In the past five years, no fewer than five studies have been published in reputable journals raising the possibility that New York heart surgeons are not operating on certain cases for fear of spoiling their mortality rates. The clincher came in January, when, in an anonymous survey sent out to every doctor who does angioplasty in the state, an astonishing 79 percent of the responders agreed that the public mortality statistics have discouraged them from taking on a risky patient. If you’re a hard case, in other words, four out of five doctors would think twice before operating on you.
The Cleveland Clinic started getting a lot more referrals from New York — and their patients were sicker than the patients referred from other states.
Now, you can make an argument that maybe this is all to the good — that maybe the money we spent doing heart surgery on very sick people was wasted, and it’s better to concentrate our money on the relatively healthy. But that’s not the purpose of the report cards, which are supposed to help patients make informed choices about their surgeons — not to help surgeons better choose their patients. The doctor profiled in the article, who had New York’s lowest cardiac mortality rate at the time, told the reporter that he achieved that rate by not operating on people who were “already dead.”
But what does that mean? Refusing to operate on hopeless cases, or refusing to operate on people who have a 40 percent chance of living with surgery and no chance at all without it? If that were me, I’d probably want to gamble — and I’d probably be pretty angry if surgeons were too afraid that a failure would show up on their report card.
In some cases, surgeons code their patients as sicker than they used to, even if doing so means doing additional, unnecessary treatment. This can range from putting a patient on nitroglycerin to, the article alleges, actually putting a little ring around someone’s mitral valve, which the surgeon who recalled the incident describes as “assault.” These measures either improve the risk adjustment or take the patient out of the report card sample entirely, because they’re deemed special cases.

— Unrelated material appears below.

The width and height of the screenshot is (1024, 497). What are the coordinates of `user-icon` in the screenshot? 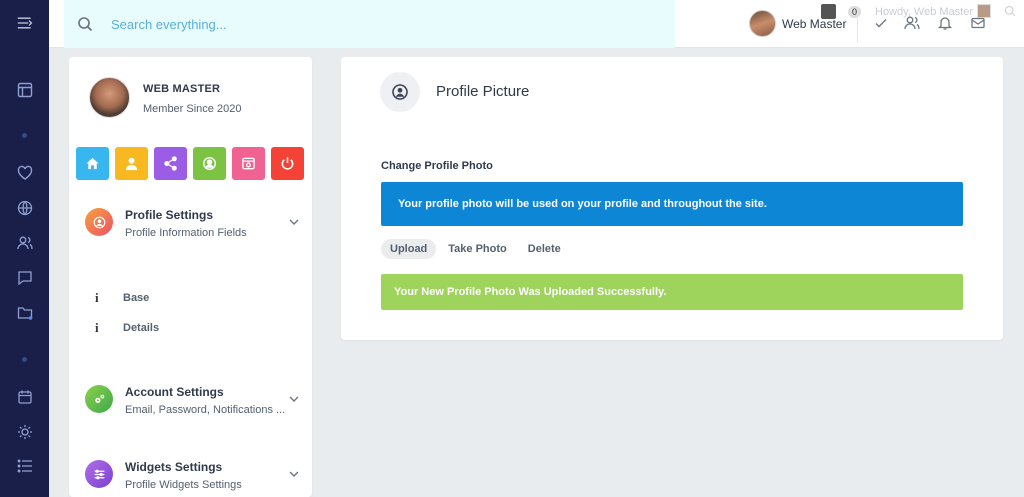 It's located at (132, 164).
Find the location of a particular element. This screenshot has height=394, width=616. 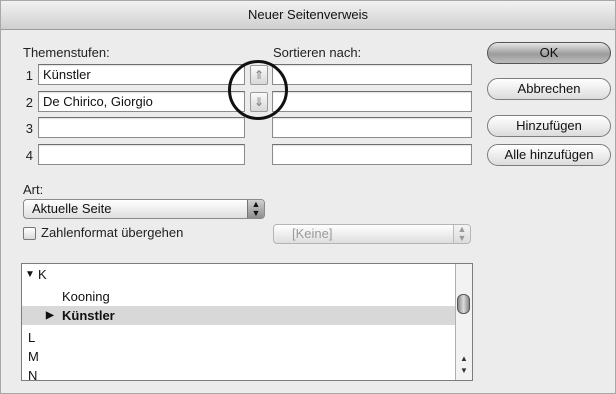

list-item-label: N is located at coordinates (33, 374).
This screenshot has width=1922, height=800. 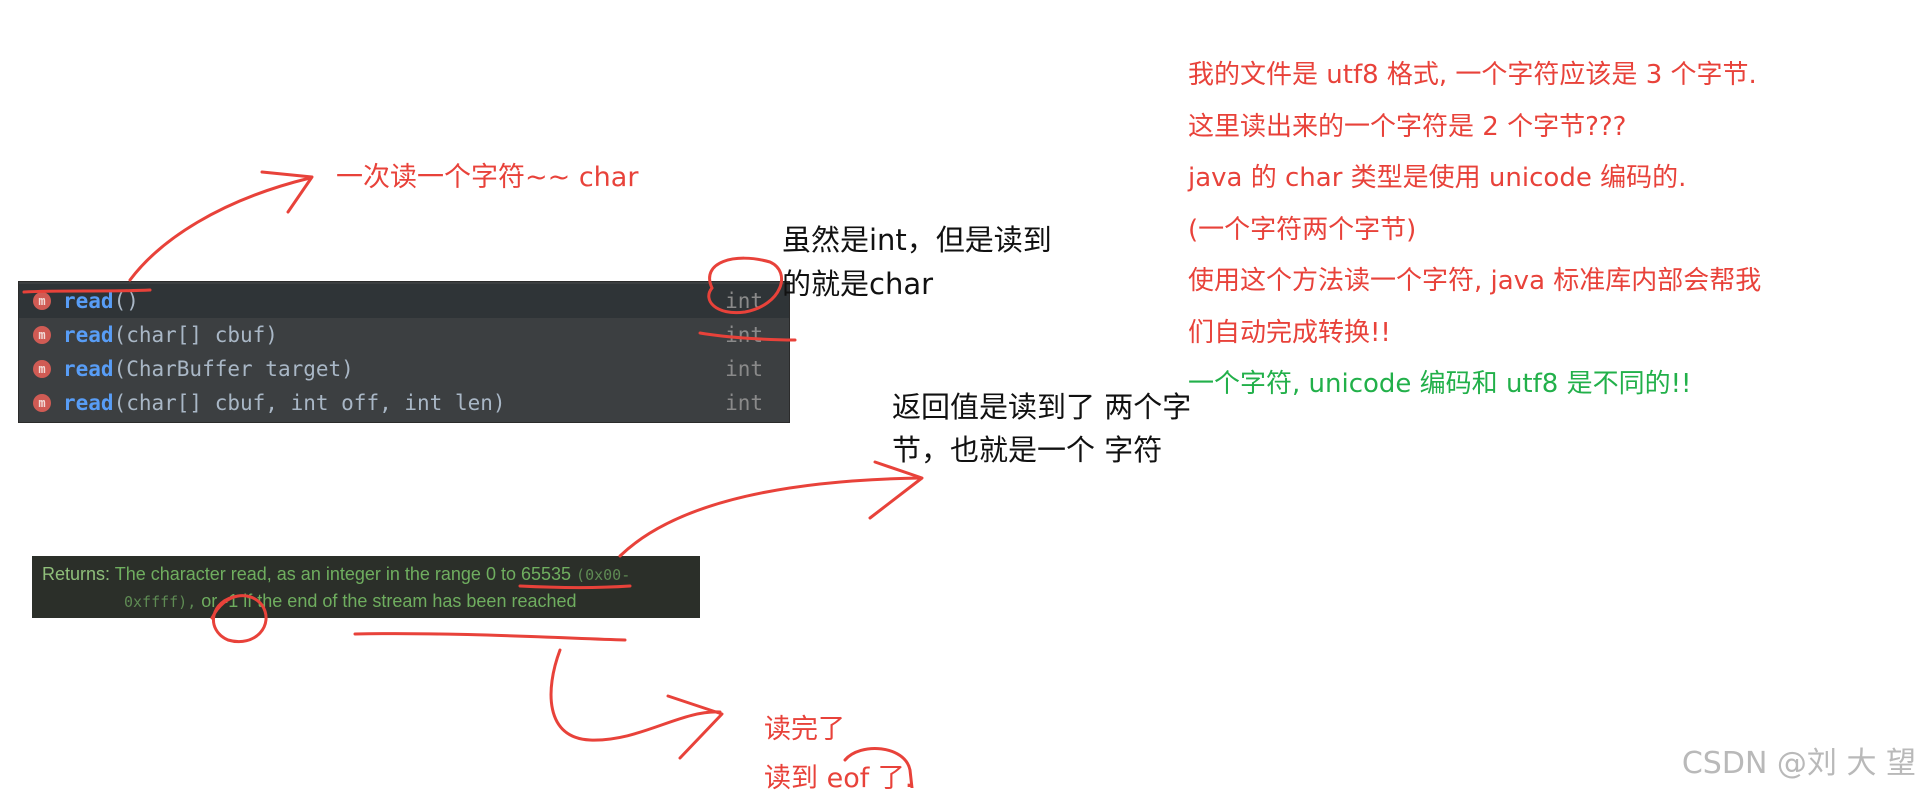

You get the point: A measure that was supposed to make patients healthier and encourage the spread of best practices has instead kept doctors from treating sick patients and encouraged unnecessary treatments. Don’t get me wrong: It may well have encouraged some better treatment, too. But we always need to be mindful of the perverse incentives by which even a simple, obvious solution like “more transparency!” could actually make the system worse.
More broadly, when money is on the line, assume that people will act against any system you come up with to preserve their income, even to the detriment of patients — like Medicare’s plan to reduce hospital readmission rates, which completely succeeded in reducing those numbers and also apparently resulted in a lot more patients being put on observation status rather than being admitted to the hospital. That meant they didn’t count as “readmissions” if they came back. It also potentially left the patients on the hook for bigger bills.
I’m not saying that no payment reform program can ever work. I am saying that most of the significant attempts to reform the way we pay for health care haven’t, and for similar reasons. Reformers have the basic idea right: You’ll get more of what you’ll pay for, and less of what you don’t, so you should pay for what you want. Unfortunately, in fields like health care and education, we can’t pay for what we want; we can only pay for what we can measure. And it’s usually a lot easier for people to play with the measurements than it is to change their behavior or give up a big hunk of income.